- [Data for processing]
::::::::::

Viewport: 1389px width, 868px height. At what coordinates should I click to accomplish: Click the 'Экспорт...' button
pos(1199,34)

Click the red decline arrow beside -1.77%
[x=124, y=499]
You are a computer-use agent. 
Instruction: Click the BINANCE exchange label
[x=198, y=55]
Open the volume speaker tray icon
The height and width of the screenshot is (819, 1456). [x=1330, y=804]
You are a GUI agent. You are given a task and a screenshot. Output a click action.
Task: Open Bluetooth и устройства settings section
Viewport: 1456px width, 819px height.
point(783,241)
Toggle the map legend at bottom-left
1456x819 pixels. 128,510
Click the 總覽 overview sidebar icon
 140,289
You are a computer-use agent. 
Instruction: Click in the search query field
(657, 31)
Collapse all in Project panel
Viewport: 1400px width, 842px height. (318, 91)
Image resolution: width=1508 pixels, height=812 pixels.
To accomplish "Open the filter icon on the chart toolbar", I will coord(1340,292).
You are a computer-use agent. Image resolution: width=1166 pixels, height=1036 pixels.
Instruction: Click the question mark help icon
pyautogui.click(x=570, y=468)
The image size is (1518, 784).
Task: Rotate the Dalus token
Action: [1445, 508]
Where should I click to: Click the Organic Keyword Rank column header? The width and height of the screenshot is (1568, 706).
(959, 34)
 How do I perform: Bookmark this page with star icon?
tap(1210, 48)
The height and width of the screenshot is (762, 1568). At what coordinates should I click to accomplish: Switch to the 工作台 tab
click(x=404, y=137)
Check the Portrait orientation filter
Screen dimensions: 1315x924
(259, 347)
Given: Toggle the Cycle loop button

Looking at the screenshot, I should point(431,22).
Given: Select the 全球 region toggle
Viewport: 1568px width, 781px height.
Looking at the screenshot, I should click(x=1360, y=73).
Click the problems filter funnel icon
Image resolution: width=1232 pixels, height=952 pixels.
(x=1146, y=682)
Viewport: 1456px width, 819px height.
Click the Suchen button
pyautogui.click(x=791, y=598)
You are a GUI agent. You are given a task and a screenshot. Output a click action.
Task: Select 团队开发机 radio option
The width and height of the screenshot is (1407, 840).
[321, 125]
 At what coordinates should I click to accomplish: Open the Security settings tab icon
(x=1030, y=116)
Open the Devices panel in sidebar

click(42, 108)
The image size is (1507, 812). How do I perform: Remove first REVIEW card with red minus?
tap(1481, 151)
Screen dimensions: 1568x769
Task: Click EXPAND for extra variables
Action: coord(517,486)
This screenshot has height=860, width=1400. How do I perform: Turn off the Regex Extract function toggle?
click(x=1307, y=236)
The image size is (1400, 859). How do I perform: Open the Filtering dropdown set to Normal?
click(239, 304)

::::::::::

- [Problem requirements] The answer must be the full listing, repeated exactly.

- [Task solution]
Viewport: 1389px width, 868px height. At what coordinates should I click to accomplish: Click the 'Экспорт...' button
pos(1199,34)

Click the red decline arrow beside -1.77%
[x=124, y=499]
You are a computer-use agent. 
Instruction: Click the BINANCE exchange label
[x=198, y=55]
Open the volume speaker tray icon
The height and width of the screenshot is (819, 1456). [x=1330, y=804]
You are a GUI agent. You are given a task and a screenshot. Output a click action.
Task: Open Bluetooth и устройства settings section
Viewport: 1456px width, 819px height.
point(783,241)
Toggle the map legend at bottom-left
1456x819 pixels. 128,510
Click the 總覽 overview sidebar icon
 140,289
You are a computer-use agent. 
Instruction: Click in the search query field
(657, 31)
Collapse all in Project panel
Viewport: 1400px width, 842px height. (318, 91)
Image resolution: width=1508 pixels, height=812 pixels.
To accomplish "Open the filter icon on the chart toolbar", I will coord(1340,292).
You are a computer-use agent. Image resolution: width=1166 pixels, height=1036 pixels.
Instruction: Click the question mark help icon
pyautogui.click(x=570, y=468)
The image size is (1518, 784).
Task: Rotate the Dalus token
Action: [1445, 508]
Where should I click to: Click the Organic Keyword Rank column header? The width and height of the screenshot is (1568, 706).
(959, 34)
 How do I perform: Bookmark this page with star icon?
tap(1210, 48)
The height and width of the screenshot is (762, 1568). At what coordinates should I click to accomplish: Switch to the 工作台 tab
click(x=404, y=137)
Check the Portrait orientation filter
Screen dimensions: 1315x924
(259, 347)
Given: Toggle the Cycle loop button

Looking at the screenshot, I should point(431,22).
Given: Select the 全球 region toggle
Viewport: 1568px width, 781px height.
Looking at the screenshot, I should click(x=1360, y=73).
Click the problems filter funnel icon
Image resolution: width=1232 pixels, height=952 pixels.
(x=1146, y=682)
Viewport: 1456px width, 819px height.
Click the Suchen button
pyautogui.click(x=791, y=598)
You are a GUI agent. You are given a task and a screenshot. Output a click action.
Task: Select 团队开发机 radio option
The width and height of the screenshot is (1407, 840).
[321, 125]
 At what coordinates should I click to accomplish: Open the Security settings tab icon
(x=1030, y=116)
Open the Devices panel in sidebar

click(42, 108)
The image size is (1507, 812). How do I perform: Remove first REVIEW card with red minus?
tap(1481, 151)
Screen dimensions: 1568x769
Task: Click EXPAND for extra variables
Action: coord(517,486)
This screenshot has height=860, width=1400. How do I perform: Turn off the Regex Extract function toggle?
click(x=1307, y=236)
The image size is (1400, 859). How do I perform: Open the Filtering dropdown set to Normal?
click(239, 304)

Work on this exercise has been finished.